At the same time Joe Parent, used-car manager for Tom Ahl dealerships, is 130 miles away in Lima, OH, bidding for cars online at Manheim's auto auction in Detroit (see story above), Frank Ghneim is at the auction in person, amid the hustle and bustle.
Ghneim, whose partner owns Grass Lake (MI) Chevrolet, is not averse to logging on and participating in auctions via the Internet.
He does so regularly as a practical matter, otherwise he would be logging too many miles traveling from auction to auction. As a wholesale buyer and consigner, he's bought 1,500 cars in the first six months of this year, 700 of them on the Internet.
Yet he prefers the live action of an auction, from seeing the cars up close to commiserating with colleagues as he roams the lanes.
“Being here makes a big difference,” says Ghneim. “The cars are in front of your face.”
Briefly. That's because bidding is fast, and a vehicle is in an auction lane only momentarily before moving on, replaced by another and a new round of noisy auctioneering.

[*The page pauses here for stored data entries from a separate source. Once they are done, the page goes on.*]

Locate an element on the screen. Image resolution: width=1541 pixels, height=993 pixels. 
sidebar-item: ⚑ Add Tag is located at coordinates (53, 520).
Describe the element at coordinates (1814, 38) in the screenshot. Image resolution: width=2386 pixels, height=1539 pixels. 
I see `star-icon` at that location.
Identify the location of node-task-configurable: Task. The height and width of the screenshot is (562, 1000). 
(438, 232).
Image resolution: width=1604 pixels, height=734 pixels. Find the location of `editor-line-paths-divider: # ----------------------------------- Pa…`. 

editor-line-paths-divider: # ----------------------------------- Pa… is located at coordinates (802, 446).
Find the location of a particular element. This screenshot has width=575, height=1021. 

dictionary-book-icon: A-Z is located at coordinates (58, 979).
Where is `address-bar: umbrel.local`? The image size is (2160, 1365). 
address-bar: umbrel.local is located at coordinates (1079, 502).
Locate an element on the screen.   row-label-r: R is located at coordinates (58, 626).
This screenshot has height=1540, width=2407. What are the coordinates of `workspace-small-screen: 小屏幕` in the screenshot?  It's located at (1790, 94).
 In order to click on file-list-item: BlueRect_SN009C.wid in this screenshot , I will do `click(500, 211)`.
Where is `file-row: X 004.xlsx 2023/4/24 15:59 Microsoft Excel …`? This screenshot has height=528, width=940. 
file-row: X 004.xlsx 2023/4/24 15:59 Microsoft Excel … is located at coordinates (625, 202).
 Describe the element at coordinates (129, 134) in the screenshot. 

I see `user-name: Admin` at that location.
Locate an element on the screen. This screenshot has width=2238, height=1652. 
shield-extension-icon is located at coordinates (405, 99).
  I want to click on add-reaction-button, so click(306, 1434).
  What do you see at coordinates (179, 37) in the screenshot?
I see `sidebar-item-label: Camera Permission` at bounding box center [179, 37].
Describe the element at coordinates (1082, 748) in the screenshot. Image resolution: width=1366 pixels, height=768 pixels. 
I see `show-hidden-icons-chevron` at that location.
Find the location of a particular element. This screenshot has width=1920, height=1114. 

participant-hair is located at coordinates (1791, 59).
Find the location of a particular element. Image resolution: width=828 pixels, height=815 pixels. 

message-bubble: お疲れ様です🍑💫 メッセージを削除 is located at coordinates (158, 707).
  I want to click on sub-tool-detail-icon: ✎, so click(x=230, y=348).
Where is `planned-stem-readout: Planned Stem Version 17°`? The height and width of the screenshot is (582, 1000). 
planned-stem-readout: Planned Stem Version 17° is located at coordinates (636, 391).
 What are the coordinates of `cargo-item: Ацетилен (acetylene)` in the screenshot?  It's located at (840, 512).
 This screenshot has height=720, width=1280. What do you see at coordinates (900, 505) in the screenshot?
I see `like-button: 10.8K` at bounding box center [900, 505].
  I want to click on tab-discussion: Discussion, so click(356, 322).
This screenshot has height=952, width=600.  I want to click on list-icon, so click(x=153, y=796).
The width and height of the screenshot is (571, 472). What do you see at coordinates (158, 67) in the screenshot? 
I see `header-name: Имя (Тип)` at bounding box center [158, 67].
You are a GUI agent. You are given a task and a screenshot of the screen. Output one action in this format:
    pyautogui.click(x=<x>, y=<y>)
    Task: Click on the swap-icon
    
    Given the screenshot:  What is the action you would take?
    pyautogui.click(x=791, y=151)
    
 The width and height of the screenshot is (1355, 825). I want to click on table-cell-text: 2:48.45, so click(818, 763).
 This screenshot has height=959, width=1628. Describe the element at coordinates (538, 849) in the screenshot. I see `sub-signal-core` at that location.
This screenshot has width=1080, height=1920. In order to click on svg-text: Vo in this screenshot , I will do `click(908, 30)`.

So it's important to do your homework before entering the mosh pit of a vehicle auction, says Ghneim. He studies detailed lists that describe the vehicles on the block that day, their options, any damages, whether they've been in accidents and if they're off-lease or repossessions.
“There've been a lot of repos lately,” says Ghneim.
He doesn't kick the tires, but he inspects them. “It's important to look a car all over,” he says. “Look for tire tread wear, look for body scratches.” Look for anything that may add to the cost of getting a car in shape for retailing.
Does he enjoy the excitement of attending the actual auction vs. the distant cyberspace participation?
“It doesn't matter,” he says. “Either way, it's all business.”